A variant I've often wanted is to make str() return the "clean" type only (e.g. 'int') while leaving repr() alone -- this would address most problems Steven brought up.
On further thought, I'm not sure backward compatibility can be dismissed. Surely code shouldn't care about the str of a callable, right? But yeah, sometimes it might care, if it's, say, a reflective framework for bridging or debugging or similar.
I once wrote a library that exposed Python objects over AppleEvents. I needed to know all the bound methods of the object. For pure-Python objects, this is easy, but for builtin/extension objects, the bound methods constructed from both slot-wrapper and method-descriptor are of type method-wrapper. (The bug turned up when an obscure corner of our code that tried lxml, cElementTree, then ElementTree was run on a 2.x system without lxml installed, something we'd left out of the test matrix for that module.)
When you print out the method, it's obvious what type it is.

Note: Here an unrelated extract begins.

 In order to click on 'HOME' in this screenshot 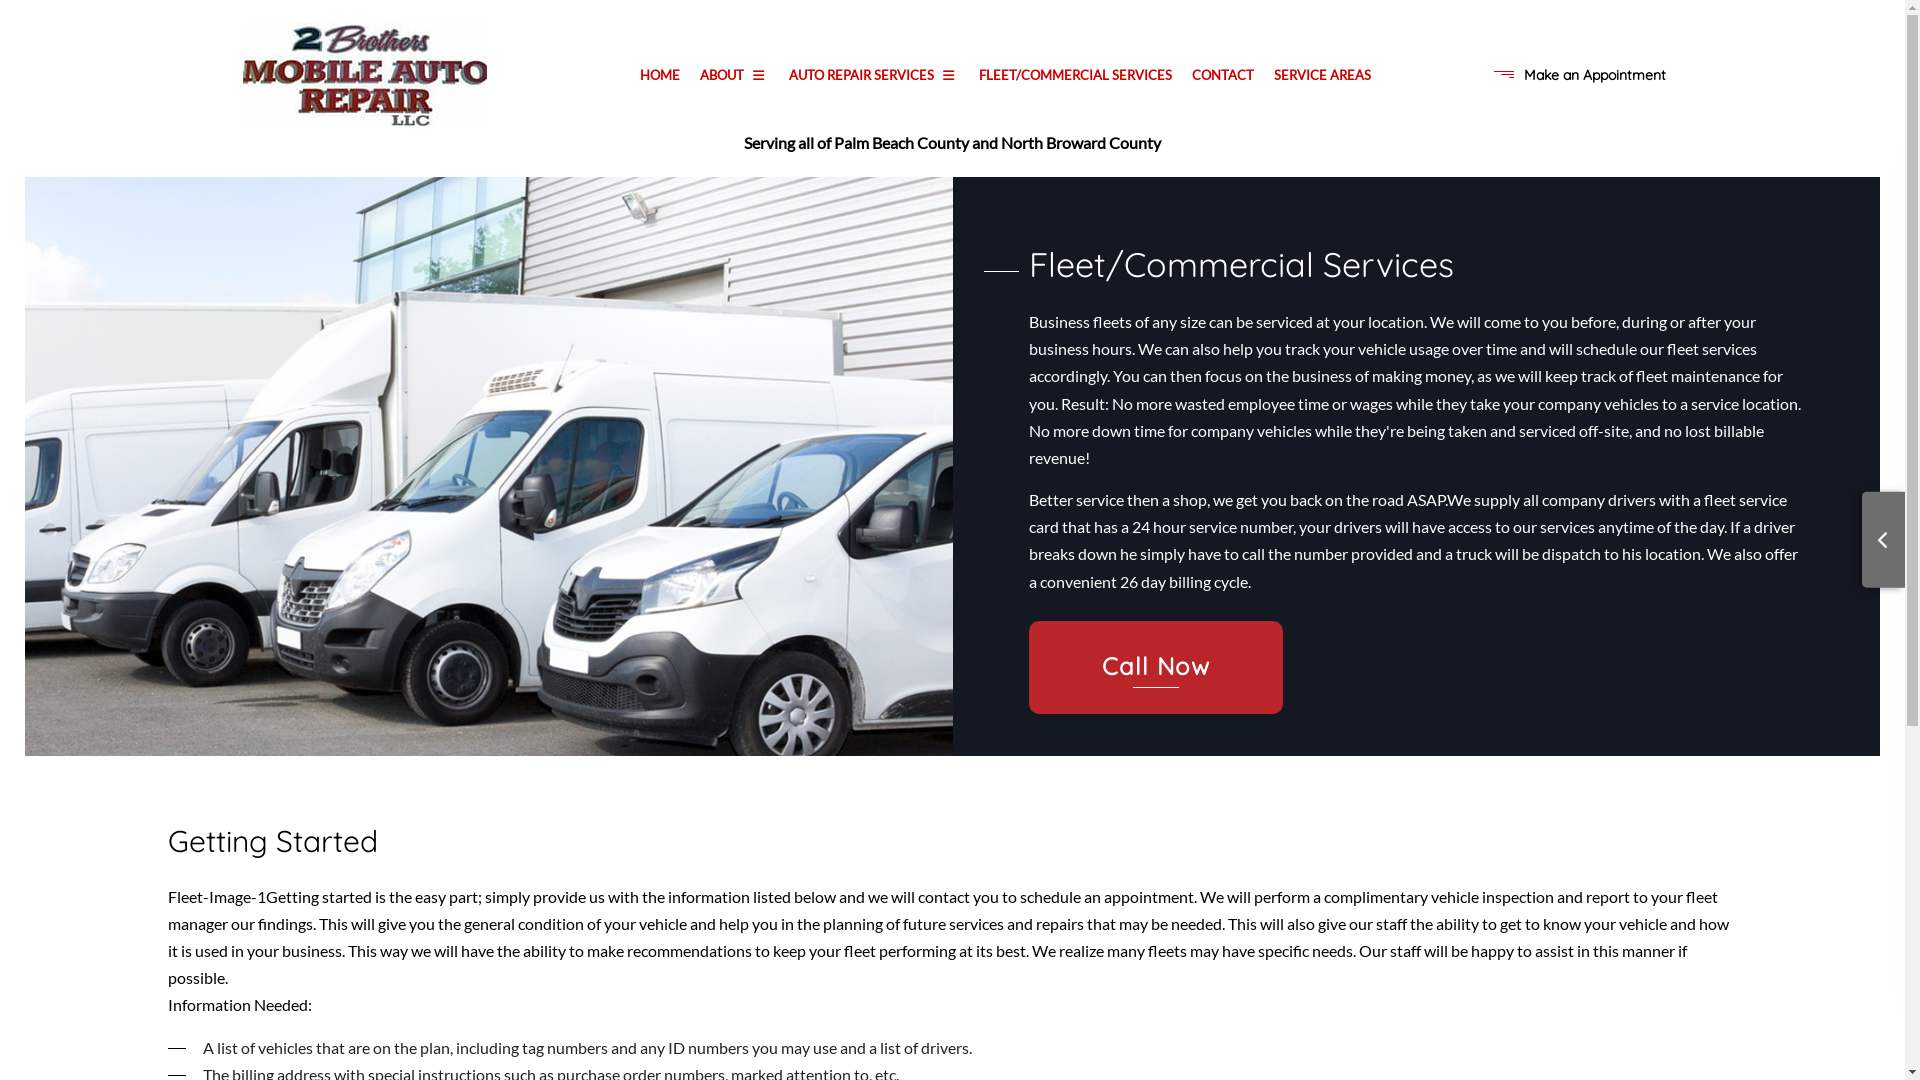, I will do `click(628, 74)`.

But how do you deal with it programmatically? Despite what the docs say, method-descriptor does not return true for either isbuiltin or isroutine. In fact, nothing in inspect is much help. And the type isn't in types. Printing out the method, it's dead obvious what it is.

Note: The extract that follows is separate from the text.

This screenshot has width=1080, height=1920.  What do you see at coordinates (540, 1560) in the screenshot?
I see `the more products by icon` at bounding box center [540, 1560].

As it turned out, callable(x) and (hasattr(x, 'im_self') or hasattr(x, '__self__')) was good enough for my particular use case, at least in all Python interpreters/versions we supported (it even works in PyPy with CPyExt extension types and an early version of NumPyPy). But what would a good general solution be?
I think dynamically constructing the type from int().__add__ and then verifying that all extension types in all interpreters and versions I care about pass isinstance(that) unless they look like pure-Python bound methods might be the best way. And even if I did resort to using the string representation, I'd probably use the repr rather than the str, and I'd probably look at type(x) rather than x itself. But still, I can imagine someone deciding "whatever I do is going to be hacky, because there's no non-hacky way to get this information, so I might as well go with the simplest hack that's worked on every CPython and PyPy version from 2.2 to today" and use "... or str(x).startswith('<method-wrapper')".